Todas las historias, de cualquier tipo, en el más amplio sentido del término, comienzan con una mentira. Había una vez un hombre que no dormía. Pero no era cierto.
Es imposible estar vivo y sin dormir más de setenta y dos horas seguidas. Así que, aquel hombre, que no era hombre, no sabía que dormía.
Y no había una vez, sino muchas, que aquel hombre no se ajustaba a las rutinas a las que se adaptan todos. Tal vez no fuese mentira y, en realidad, padeciera insomnio.
Que no es otra cosa que aislarse del mundo real y despertar en una mentira.

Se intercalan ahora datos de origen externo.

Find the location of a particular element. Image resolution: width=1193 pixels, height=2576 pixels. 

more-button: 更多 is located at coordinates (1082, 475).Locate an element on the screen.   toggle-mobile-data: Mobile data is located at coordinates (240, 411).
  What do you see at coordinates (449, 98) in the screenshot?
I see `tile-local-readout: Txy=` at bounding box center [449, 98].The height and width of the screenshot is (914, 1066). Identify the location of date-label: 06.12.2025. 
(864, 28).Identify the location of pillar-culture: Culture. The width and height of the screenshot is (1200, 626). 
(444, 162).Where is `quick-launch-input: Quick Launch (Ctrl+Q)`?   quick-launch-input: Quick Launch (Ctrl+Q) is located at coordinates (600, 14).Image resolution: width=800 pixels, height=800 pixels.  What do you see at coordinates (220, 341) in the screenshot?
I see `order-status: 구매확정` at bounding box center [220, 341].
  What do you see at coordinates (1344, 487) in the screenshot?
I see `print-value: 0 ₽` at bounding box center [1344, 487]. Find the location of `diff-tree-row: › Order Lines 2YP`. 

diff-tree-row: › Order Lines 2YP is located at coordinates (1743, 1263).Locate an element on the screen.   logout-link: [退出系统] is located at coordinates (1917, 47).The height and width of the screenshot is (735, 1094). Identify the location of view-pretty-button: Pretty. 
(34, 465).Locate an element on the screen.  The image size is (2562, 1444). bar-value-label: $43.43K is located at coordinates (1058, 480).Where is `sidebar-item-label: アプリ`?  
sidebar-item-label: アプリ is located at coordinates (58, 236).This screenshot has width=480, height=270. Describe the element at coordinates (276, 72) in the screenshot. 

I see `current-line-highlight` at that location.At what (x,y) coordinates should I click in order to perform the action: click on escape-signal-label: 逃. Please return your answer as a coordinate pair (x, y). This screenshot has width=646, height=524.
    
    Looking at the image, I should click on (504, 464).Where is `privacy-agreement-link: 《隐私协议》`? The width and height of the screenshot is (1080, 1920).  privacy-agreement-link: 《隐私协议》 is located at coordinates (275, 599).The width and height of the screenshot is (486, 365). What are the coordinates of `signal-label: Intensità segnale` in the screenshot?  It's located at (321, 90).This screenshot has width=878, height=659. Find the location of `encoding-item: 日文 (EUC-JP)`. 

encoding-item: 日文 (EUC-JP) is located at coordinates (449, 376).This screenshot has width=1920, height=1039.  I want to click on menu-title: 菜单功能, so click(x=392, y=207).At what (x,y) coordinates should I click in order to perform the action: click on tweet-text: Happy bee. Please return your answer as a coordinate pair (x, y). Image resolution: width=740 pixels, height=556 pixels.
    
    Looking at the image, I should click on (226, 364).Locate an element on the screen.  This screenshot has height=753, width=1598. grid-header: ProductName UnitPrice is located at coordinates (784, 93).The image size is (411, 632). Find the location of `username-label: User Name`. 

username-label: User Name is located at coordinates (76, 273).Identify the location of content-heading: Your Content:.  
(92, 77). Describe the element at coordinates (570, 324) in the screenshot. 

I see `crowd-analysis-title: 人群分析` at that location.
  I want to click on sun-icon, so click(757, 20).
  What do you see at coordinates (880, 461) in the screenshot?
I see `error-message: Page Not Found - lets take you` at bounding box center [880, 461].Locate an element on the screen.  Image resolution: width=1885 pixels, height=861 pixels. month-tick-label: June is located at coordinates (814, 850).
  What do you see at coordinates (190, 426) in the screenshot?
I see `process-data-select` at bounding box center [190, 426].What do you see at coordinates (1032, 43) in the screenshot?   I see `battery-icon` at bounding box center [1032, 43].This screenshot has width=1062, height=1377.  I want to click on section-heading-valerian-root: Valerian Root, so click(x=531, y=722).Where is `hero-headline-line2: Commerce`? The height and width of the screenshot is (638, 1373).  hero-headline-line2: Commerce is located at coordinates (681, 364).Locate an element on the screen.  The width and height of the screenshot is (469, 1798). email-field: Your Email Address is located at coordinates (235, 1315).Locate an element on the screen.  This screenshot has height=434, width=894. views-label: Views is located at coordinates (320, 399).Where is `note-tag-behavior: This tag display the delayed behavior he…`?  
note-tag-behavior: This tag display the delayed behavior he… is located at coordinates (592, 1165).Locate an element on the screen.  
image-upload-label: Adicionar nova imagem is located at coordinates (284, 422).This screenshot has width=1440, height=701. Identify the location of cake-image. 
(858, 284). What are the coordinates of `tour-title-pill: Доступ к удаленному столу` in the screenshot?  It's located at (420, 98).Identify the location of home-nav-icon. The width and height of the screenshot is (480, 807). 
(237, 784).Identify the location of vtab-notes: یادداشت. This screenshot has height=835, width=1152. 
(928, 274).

Que se despertaba dormido y no distinguía lo natural de soñar de lo artificial de los sueños. Digamos, entonces, que, más bien, aquel hombre dormía despierto.
Había una vez un hombre que vivía sonámbulo de día y de noche despertaba al desvelo.
Todas las historias, de cualquier tipo, en el más amplio sentido del término, terminan con una mentira. Y aquel hombre, escribía en sueños.
Todas las historias, todos los cuentos, suelen ser mentira. Pero no puedo contradecirlo ni asegurar que es cierto. Porque mentiría si no escribiera que la vida, que esta vida que tengo, es el sueño de un hombre que escribía cuando dormía despierto.